The blood-stage asexual cycle of the malarial parasite Plasmodium falciparum involves invasion of and egress from a host erythrocyte, a process thought to be regulated by a calcium-dependent signalling cascade. Dvorin et al. now describe an essential role for the calcium-dependent protein kinase CDPK5 in this process.

CDPK5 is expressed in mature blood-stage schizonts and invasive merozoites, so it is well placed to act as a signal transducer for egress. To investigate its role in the P. falciparum life cycle the authors generated parasites in which CDPK5 was joined to a destabilizing domain (DD), forming a fusion protein that was stable only in the presence of the DD stabilizing ligand, Shield 1. In the absence of Shield 1, CDPK5–DD was rapidly degraded and the parasites could not proliferate, indicating that the kinase is required for asexual reproduction. However, development was disrupted in only the final stages of the cycle: ring-stage parasites, trophozoites and schizonts were formed in the presence and absence of Shield 1, but in the absence of Shield 1 most of the parasites stalled as late schizonts and did not exit the infected erythrocytes as merozoites to invade new cells. The arrested schizonts were morphologically normal, but the parasitophorous vacuole membrane and erythrocyte plasma membrane enclosing them were intact, indicating that the developmental block occurs prior to membrane rupture. This suggests that CDPK5 is important for egress from the erythrocyte.
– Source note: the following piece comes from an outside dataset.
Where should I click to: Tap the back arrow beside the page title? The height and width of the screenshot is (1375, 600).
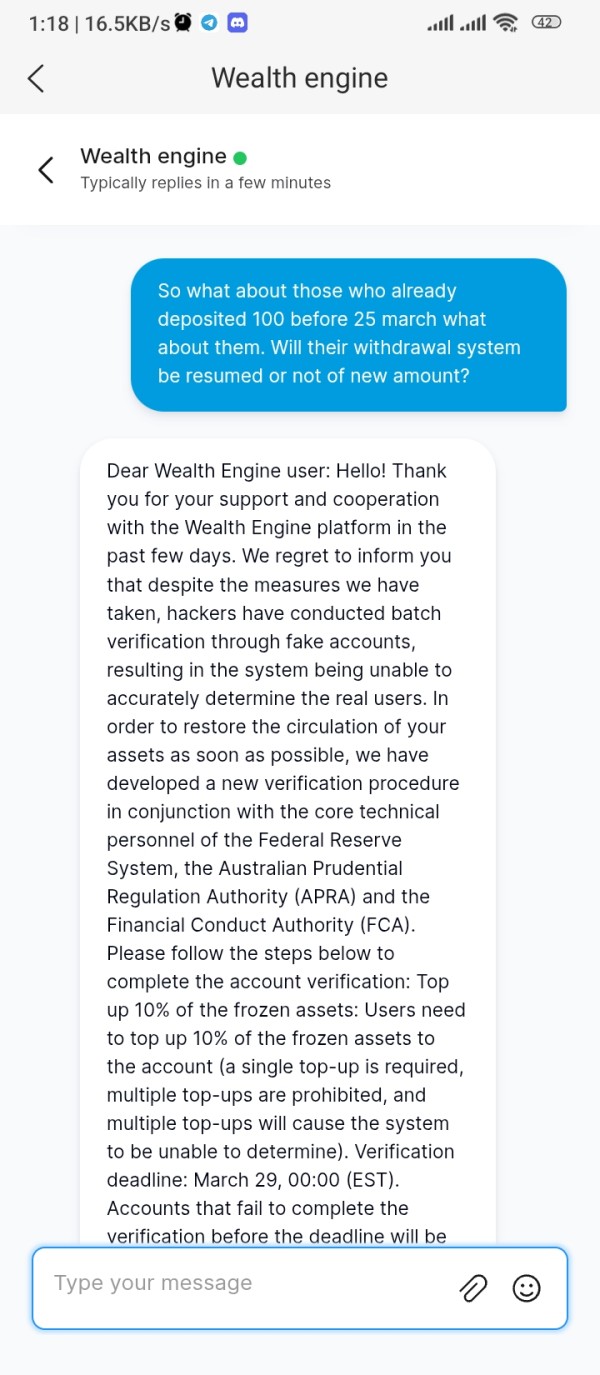pyautogui.click(x=37, y=78)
Recently, a P. falciparum protease cascade was discovered that is necessary for egress and for maturation of merozoite surface proteins. Interestingly, processing of these proteins was normal in the arrested CDPK5-deficient parasites. On the basis of these results, the authors propose a model in which an egress signal, in parallel with the protease cascade, triggers an increase in calcium that, in turn, activates CDPK5. This kinase then triggers membrane rupture through a series of downstream events, leading to merozoite egress.

CDPK5 is a plant-like kinase with no human homologue and, as such, might be an exciting potential drug target that may enable the arrest of parasite development without affecting the host.